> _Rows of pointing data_
........
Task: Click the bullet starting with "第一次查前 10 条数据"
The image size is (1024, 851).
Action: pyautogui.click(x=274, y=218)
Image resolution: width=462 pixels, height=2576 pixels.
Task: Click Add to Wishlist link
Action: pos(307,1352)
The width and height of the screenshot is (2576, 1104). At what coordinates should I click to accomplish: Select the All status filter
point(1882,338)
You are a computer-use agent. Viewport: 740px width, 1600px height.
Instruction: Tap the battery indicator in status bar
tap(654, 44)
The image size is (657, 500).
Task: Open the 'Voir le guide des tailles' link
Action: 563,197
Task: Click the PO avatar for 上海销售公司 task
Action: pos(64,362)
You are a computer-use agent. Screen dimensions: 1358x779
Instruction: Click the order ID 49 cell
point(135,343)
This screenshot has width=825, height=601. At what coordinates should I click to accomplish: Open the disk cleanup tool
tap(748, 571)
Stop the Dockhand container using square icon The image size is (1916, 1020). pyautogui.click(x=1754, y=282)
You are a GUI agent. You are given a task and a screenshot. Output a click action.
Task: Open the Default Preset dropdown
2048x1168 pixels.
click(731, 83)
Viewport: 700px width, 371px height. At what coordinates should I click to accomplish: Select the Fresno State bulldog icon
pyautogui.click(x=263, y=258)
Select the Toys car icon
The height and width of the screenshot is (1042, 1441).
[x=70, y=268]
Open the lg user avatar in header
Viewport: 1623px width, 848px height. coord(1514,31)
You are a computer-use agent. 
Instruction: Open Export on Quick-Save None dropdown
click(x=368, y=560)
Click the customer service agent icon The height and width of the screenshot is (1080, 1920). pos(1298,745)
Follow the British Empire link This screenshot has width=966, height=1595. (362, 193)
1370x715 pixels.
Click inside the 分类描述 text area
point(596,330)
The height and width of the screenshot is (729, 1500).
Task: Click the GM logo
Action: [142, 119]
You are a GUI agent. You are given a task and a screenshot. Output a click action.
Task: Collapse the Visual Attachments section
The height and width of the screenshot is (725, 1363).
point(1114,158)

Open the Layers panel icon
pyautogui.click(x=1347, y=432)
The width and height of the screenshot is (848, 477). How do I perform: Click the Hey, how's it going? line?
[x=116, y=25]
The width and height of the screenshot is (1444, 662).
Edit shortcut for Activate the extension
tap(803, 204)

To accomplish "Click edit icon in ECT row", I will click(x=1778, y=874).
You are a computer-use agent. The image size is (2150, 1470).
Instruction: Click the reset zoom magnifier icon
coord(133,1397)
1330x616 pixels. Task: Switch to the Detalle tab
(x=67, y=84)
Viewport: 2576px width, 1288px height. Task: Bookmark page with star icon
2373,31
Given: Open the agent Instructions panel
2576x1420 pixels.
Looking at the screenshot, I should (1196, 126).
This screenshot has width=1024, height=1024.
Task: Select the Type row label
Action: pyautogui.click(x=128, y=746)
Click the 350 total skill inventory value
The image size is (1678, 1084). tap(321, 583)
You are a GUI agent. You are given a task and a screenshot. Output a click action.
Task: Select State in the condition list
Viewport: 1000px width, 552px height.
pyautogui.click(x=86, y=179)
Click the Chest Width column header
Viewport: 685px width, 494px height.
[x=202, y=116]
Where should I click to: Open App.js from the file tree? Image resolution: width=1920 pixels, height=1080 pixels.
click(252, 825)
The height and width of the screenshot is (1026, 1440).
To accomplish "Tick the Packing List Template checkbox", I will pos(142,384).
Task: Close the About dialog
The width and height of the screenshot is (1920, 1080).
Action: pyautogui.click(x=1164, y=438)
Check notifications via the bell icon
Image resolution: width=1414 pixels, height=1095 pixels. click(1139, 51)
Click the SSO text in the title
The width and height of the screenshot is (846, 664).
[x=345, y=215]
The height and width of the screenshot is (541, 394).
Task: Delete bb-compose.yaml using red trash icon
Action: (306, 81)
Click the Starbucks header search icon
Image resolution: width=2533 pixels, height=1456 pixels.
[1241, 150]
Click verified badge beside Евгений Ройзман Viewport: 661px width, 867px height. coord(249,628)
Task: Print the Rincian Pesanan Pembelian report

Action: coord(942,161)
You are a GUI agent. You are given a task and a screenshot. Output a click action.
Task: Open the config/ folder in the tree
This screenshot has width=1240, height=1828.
........
> _Required task_
Copy the stretch of the material from the line containing "1370x715 pixels." through the line containing "Action: [142, 119]", character for character.

> _Response to the exercise_
1370x715 pixels.
Click inside the 分类描述 text area
point(596,330)
The height and width of the screenshot is (729, 1500).
Task: Click the GM logo
Action: [142, 119]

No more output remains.